I lived across from the Owls for three years and for one reason or another decided to leave that area, with deep regret. One night I went out to the hills to say thank you to this area of Northern California, promising that one day I would return. There was a reconstructed Miwok village there and I went there to express my gratefulness.  The Miwoks and Pomo were the Indians that had lived in that area for many thousands of years, and I felt that such a place, that honors them, would be a good place to say thank you to this land that was deeply part of my heart. Under a full moon, I found myself talking to the trees and clouds, the earth and the sea, remembering all that I had learned about nature in this magical place. After I was done saying thanks, I turned around and not more than twenty feet from me, on top of a redwood bark typee, the two Owls that I had watched and lived next to for two years were sitting shoulder to shoulder and looking at me. It was as if they had come to accept my love and thanks.

 

 

I returned to this area in Northern California some years later to find that the barn where the Owls lived had been altered by the good people of the town and turned into a little shopping mall with a big parking lot. The Owls had been displaced.

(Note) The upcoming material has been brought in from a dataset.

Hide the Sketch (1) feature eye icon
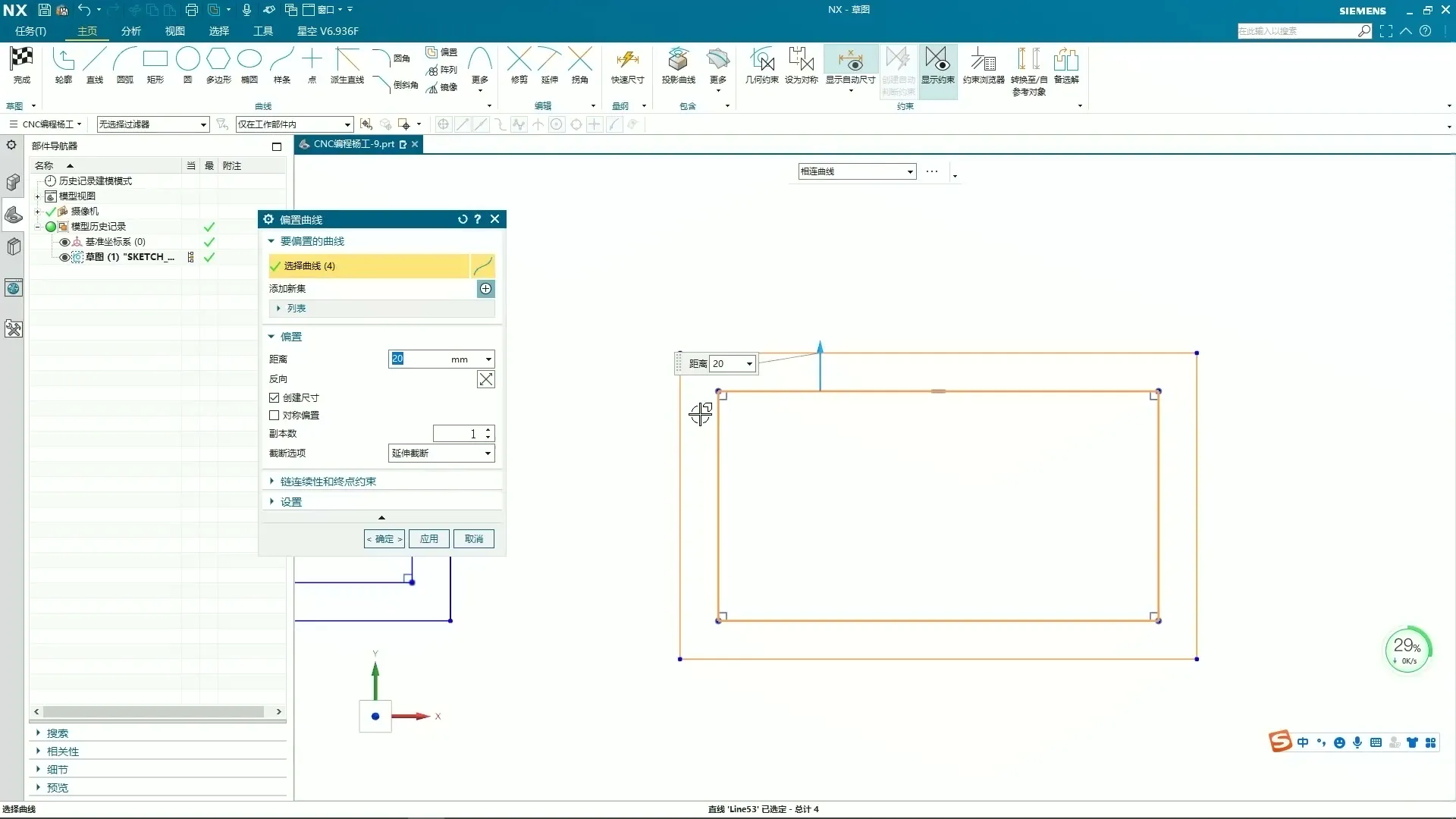The height and width of the screenshot is (819, 1456). [64, 257]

I went into the stores and tried to explain to the owners that they had taken the place where the Owls lived and should make some effort to recompense the Owls, by building some Owl boxes on top of the refurbished barn, for instance, and thus encouraging their return. None of them seemed to care that that they had stolen the Owls home, and not done anything to recompense them. None of them seemed interested in the Owls or their loss. It was as if the Owls never existed and only people and profits mattered. All they cared about was making money and their own lives and did not care at all that the barn Owls has become locally endangered in many areas precisely because humans are so insensitive to the lives of other species. It occurred to me that extinction is first and foremost a disease of the human mind, and that those animals that disappear from the earth due to human ignorance were first killed by the closed minds of people in our own society.





The Owls taught me a great deal. The Native Americans were right to think of the animals and birds as teachers. They are certainly our equals and in many ways much superior to us. The Owls gave me a sense of the vastness and living nature of the night that is still with me and they taught me fidelity to family and care for what is close and dear. They taught me that even very wild animals and birds have lives quite as mysterious and valuable as our own lives. If we will but take the time to learn from them, they have much to teach.